American journalist and author (born 1968)

Claire Berlinski (born 1968) is an American journalist and author.

== Personal life ==
Born and raised in California and other parts of the United States, including New York City and Seattle, she read Modern History at Balliol College, Oxford, where she earned a doctorate in International Relations. She has lived in Bangkok, where she worked for Asia Times; Laos, where she worked briefly for the United Nations Development Program; and Istanbul, where she worked as a freelance journalist. She now lives in Paris.

She is the daughter of author and academic David Berlinski and cellist Toby Saks, the granddaughter of composer and musicologist Herman Berlinski, and the sister of writer Mischa Berlinski.

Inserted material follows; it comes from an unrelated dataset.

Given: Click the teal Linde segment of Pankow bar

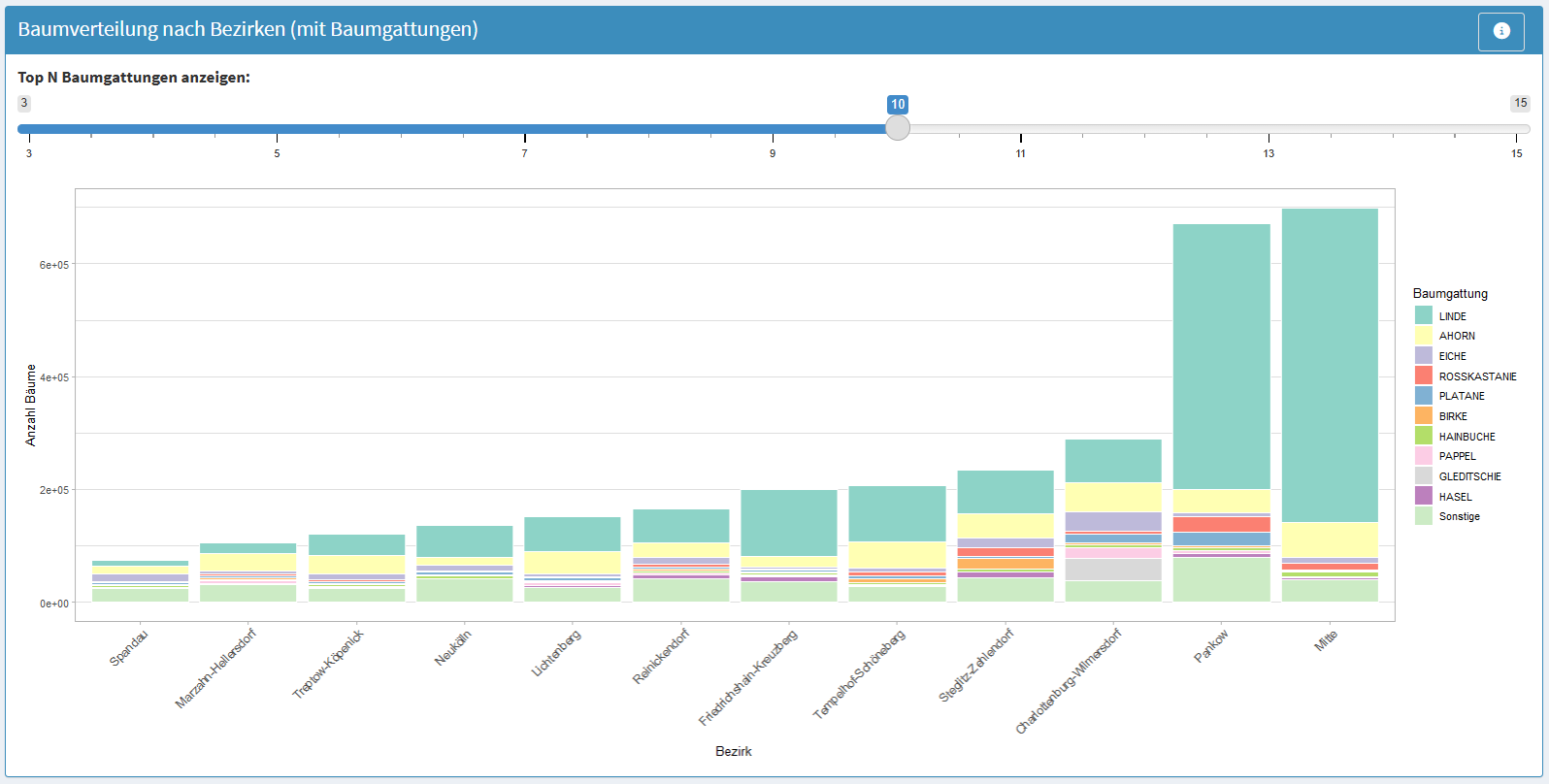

She had been living in Istanbul until the height of Gezi Park protests when she decided to move to Paris to be closer to her father after the death of her mother in 2013.

== Career ==
Berlinski has written two spy novels, a work on Europe's importance to American interests, and an admiring but critical biography of Margaret Thatcher.

Her journalism has been published in The New York Times and The Washington Post and many other publications.

==Books==
- Nonfiction
- Menace in Europe: Why the Continent's Crisis Is America's, Too (2006)
- There Is No Alternative: Why Margaret Thatcher Matters (2008)

- Fiction
- Alias Selena Keller, co-authored with Steven Barris (2001)
- Loose Lips (2003)
- Lion Eyes (2007)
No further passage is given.